Immediately, there is a clamor. Wilde can hear swearing, the sound of something falling over, more swearing. Then the door swings open abruptly, revealing a very angry looking dwarf.

Wilde stares. He hadn’t known that Zolf Smith was a _dwarf_. To his knowledge, dwarves did not care much for the sea, and to find a cleric of Poseidon who was a dwarf was rare indeed. He recovers quickly, though, and offers Zolf his hand.

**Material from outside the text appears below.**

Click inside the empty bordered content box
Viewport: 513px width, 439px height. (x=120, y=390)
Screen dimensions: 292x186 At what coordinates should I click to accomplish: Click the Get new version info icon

“Oscar Wilde, at your service,” Wilde says, smiling in a way that he knows from experience is sure to charm any crowd.

Zolf, however, does not seem to be charmed at all. He looks Wilde up and down with a scowl, staring at Wilde’s hand like it’s going to bite him. Eventually, he reaches up and shakes it roughly enough to wrench Wilde’s arm in its socket. Wilde takes note of his callused grip, the hardened hands of someone who has worked his entire life. 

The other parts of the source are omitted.